**What the task asks**
Take the whole listing and reproduce it exactly, pictures excepted.

● ● ● ●

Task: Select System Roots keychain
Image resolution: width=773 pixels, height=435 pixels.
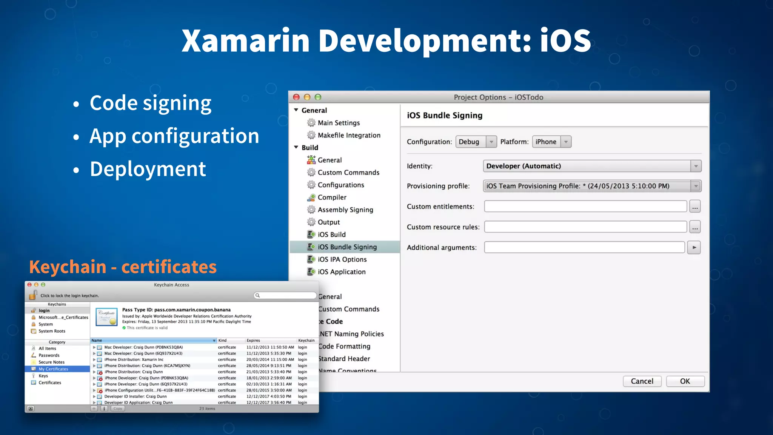Action: tap(52, 331)
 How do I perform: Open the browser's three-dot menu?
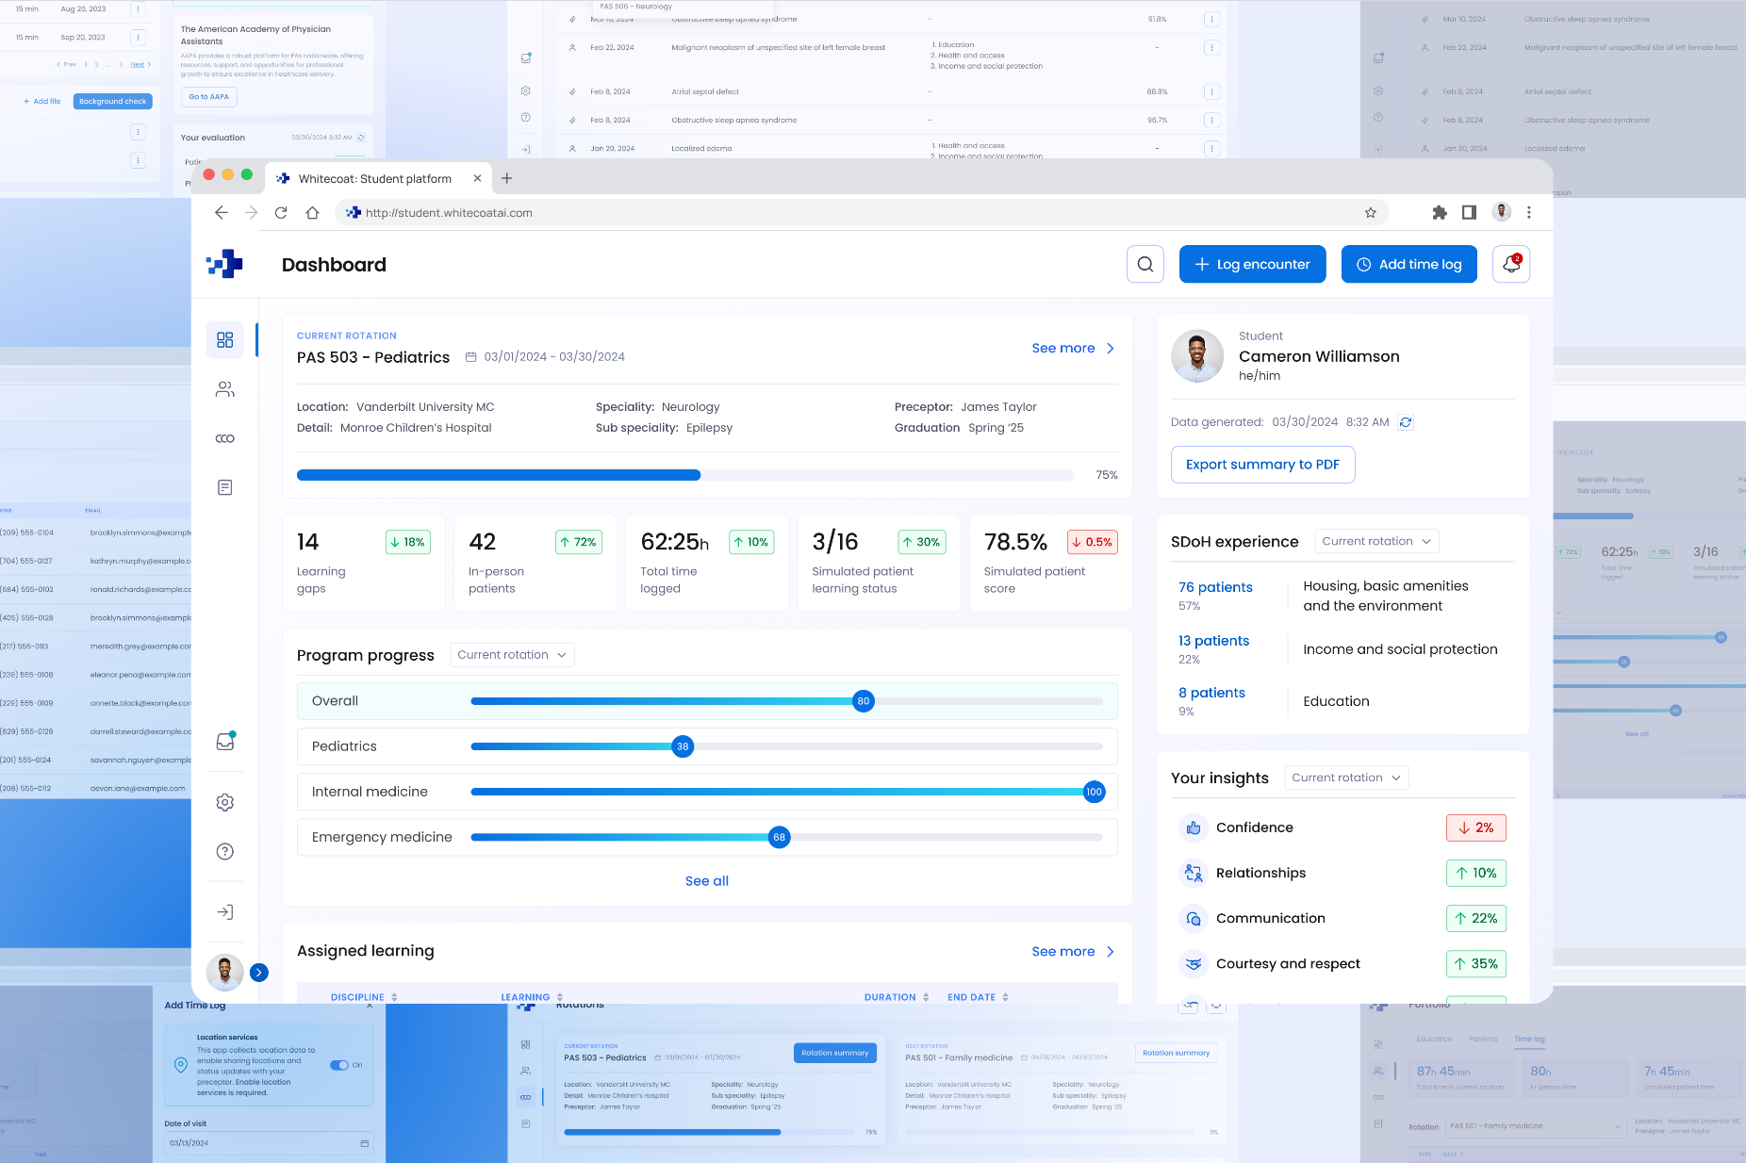(1530, 212)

● ● ● ●

**Written solution**
Task: Select System Roots keychain
Image resolution: width=773 pixels, height=435 pixels.
Action: tap(52, 331)
 How do I perform: Open the browser's three-dot menu?
(1530, 212)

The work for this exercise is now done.